Panaït Istrati : Mes départs
19/11/2012
Panaït Istrati (1884-1935) est un écrivain roumain de langue française. Il naît dans un petit port roumain sur le Danube, fils d’une blanchisseuse et d'un contrebandier grec qui sera tué par les garde-côtes alors qu’il est encore bébé. Dans les dernières années de sa vie, il publie des articles dénonçant les injustices sociales de son temps. Il meurt de la tuberculose dans un sanatorium de Bucarest, vilipendé tant par les communistes que par les fascistes. Figure très célèbre de la littérature de l'entre-deux-guerres, Panait Istrati tombe dans un oubli quasi complet pendant plusieurs décennies et son œuvre est interdite en France durant la guerre, et en Roumanie durant le régime communiste. Elle est peu à peu rééditée en France à partir des années 1960. L’écrivain est surtout connu pour son livre Kyra Kiralina.
Court récit autobiographique, Mes départs nous conte les débuts dans la vie de Panaït Istrati. Elevé par une mère ayant bien du mal à joindre les deux bouts, il doit quitter l’école très vite à la déception de son maître qui entrevoyait des possibilités chez le jeune garçon. Il trouve un boulot dans une taverne appartenant à un Grec, Kir Leonida, occupé par de multiples activités autres. L’apprenti est chargé des besognes les plus difficiles, s’épuisant à courir des caves à la salle, dix-neuf heures par jour, deux journées de repos par an, maltraité par le caissier qui gère la boutique tout en volant le patron. Une vie d’esclave mais le gamin est costaud et ambitieux, il veut apprendre la langue grecque, celle de son père envolé, et puis le fleuve Danube l’attire comme un aimant, symbole de la vie qui court là-bas au loin.
Dans ce cabaret pas très bien famé, il croisera le destin du capitaine Mavromati devenu le souffre-douleur des autres employés de la taverne, qui lui fera un cadeau inestimable, un dictionnaire avec lequel le jeune Istrati s’enrichira intellectuellement, dès qu’il pourra avoir un instant de répit dans sa longue journée. Après le décès tragique du capitaine, le garçon est comme libéré de ses dernières attaches, il quitte son job et part à la découverte du monde.
Passager clandestin d’un navire en route vers la France, démasqué il est débarqué à Naples. Là durant plusieurs semaines il connaît la misère et la faim. Enfin, il trouve le moyen de réembarquer, toujours sans billet, sur un autre bateau qui l’emporte ailleurs.

### [Consigne]
Recopiez fidèlement le passage de l'extrait sur Panaït Istrati qui va de « Dans ce cabaret » jusqu'à « qui l’emporte ailleurs. » inclus. Répondez en vous fondant uniquement sur l'extrait ci-dessus.

### [Jeu de données]
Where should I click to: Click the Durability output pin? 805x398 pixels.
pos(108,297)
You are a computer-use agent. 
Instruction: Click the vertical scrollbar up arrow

### [Réponse]
Dans ce cabaret pas très bien famé, il croisera le destin du capitaine Mavromati devenu le souffre-douleur des autres employés de la taverne, qui lui fera un cadeau inestimable, un dictionnaire avec lequel le jeune Istrati s’enrichira intellectuellement, dès qu’il pourra avoir un instant de répit dans sa longue journée. Après le décès tragique du capitaine, le garçon est comme libéré de ses dernières attaches, il quitte son job et part à la découverte du monde.
Passager clandestin d’un navire en route vers la France, démasqué il est débarqué à Naples. Là durant plusieurs semaines il connaît la misère et la faim. Enfin, il trouve le moyen de réembarquer, toujours sans billet, sur un autre bateau qui l’emporte ailleurs.